--- BEGIN ---

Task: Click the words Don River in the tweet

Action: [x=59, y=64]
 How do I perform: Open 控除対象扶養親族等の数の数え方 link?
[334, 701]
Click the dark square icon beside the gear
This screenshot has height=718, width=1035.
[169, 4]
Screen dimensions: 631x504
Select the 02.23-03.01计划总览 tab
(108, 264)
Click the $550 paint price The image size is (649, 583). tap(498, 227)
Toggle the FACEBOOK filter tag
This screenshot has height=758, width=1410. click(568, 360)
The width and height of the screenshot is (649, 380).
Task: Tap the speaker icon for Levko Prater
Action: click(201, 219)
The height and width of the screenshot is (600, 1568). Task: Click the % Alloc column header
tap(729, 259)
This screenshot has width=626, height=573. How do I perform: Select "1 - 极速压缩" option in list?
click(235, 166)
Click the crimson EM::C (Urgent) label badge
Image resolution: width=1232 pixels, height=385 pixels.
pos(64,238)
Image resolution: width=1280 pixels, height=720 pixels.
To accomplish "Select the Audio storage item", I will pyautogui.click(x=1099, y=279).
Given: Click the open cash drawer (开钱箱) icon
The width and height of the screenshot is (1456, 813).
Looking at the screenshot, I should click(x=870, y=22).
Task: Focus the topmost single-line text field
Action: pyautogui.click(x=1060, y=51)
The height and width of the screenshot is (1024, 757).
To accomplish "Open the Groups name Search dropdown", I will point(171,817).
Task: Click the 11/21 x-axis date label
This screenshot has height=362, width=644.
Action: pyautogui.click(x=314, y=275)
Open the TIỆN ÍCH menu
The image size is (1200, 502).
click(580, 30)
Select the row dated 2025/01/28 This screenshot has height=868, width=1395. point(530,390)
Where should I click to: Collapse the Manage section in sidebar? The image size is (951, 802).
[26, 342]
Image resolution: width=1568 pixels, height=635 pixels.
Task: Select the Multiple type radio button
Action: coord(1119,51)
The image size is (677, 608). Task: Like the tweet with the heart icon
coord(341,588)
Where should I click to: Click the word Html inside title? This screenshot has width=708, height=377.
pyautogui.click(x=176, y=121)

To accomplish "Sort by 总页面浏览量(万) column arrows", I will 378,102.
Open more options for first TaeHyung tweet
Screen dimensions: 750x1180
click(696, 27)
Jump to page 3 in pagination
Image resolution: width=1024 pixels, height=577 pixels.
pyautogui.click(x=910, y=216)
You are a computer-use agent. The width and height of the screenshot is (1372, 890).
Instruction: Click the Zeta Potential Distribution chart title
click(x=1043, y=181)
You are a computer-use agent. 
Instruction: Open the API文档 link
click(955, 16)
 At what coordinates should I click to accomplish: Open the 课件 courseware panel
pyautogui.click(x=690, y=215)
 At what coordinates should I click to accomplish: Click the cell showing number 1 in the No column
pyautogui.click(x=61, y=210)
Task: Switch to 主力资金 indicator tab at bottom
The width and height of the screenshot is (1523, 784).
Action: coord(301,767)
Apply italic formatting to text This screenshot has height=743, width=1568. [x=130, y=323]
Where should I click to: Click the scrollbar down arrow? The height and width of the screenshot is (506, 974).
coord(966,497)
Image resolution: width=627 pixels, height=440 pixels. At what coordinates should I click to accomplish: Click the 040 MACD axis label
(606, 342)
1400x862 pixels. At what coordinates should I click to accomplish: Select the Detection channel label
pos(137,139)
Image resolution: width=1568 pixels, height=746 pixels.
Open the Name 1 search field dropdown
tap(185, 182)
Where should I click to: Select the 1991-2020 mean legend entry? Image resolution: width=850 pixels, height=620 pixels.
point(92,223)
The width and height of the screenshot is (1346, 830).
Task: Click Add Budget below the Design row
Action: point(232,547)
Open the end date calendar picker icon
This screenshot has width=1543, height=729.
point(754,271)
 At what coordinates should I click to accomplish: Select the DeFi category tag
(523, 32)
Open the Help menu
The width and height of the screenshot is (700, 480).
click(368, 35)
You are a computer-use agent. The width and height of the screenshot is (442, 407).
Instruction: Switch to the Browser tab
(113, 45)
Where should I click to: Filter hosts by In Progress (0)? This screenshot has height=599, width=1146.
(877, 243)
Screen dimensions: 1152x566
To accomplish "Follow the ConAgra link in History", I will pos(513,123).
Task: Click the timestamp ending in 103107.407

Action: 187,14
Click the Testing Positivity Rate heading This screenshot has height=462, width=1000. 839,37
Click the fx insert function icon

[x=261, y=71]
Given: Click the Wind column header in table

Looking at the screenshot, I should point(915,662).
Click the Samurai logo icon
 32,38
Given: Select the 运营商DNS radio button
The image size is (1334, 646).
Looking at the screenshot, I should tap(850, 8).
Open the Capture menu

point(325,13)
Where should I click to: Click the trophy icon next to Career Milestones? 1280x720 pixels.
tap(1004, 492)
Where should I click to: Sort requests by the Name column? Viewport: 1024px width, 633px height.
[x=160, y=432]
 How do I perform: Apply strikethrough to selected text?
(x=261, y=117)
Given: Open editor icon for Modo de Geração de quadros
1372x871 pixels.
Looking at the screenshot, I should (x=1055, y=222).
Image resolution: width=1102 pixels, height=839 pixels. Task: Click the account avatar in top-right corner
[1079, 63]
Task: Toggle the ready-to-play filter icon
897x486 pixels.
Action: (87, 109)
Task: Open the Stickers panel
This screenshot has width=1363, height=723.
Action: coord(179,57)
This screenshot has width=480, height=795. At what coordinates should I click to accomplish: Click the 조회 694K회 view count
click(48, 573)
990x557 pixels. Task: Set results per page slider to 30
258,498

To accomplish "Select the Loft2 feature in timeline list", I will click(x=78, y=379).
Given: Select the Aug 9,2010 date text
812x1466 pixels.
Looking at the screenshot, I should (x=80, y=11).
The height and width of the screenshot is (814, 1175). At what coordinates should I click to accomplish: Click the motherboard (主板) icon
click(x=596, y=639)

--- END ---

▶ [Short task]: Reproduce the items from the line with "Where should I click to: Select" to the line with "Action: 187,14", both included, with no changes.

▶ [Solved problem]:
Where should I click to: Select the 1991-2020 mean legend entry? Image resolution: width=850 pixels, height=620 pixels.
point(92,223)
The width and height of the screenshot is (1346, 830).
Task: Click Add Budget below the Design row
Action: point(232,547)
Open the end date calendar picker icon
This screenshot has width=1543, height=729.
point(754,271)
 At what coordinates should I click to accomplish: Select the DeFi category tag
(523, 32)
Open the Help menu
The width and height of the screenshot is (700, 480).
click(368, 35)
You are a computer-use agent. The width and height of the screenshot is (442, 407).
Instruction: Switch to the Browser tab
(113, 45)
Where should I click to: Filter hosts by In Progress (0)? This screenshot has height=599, width=1146.
(877, 243)
Screen dimensions: 1152x566
To accomplish "Follow the ConAgra link in History", I will pos(513,123).
Task: Click the timestamp ending in 103107.407

Action: 187,14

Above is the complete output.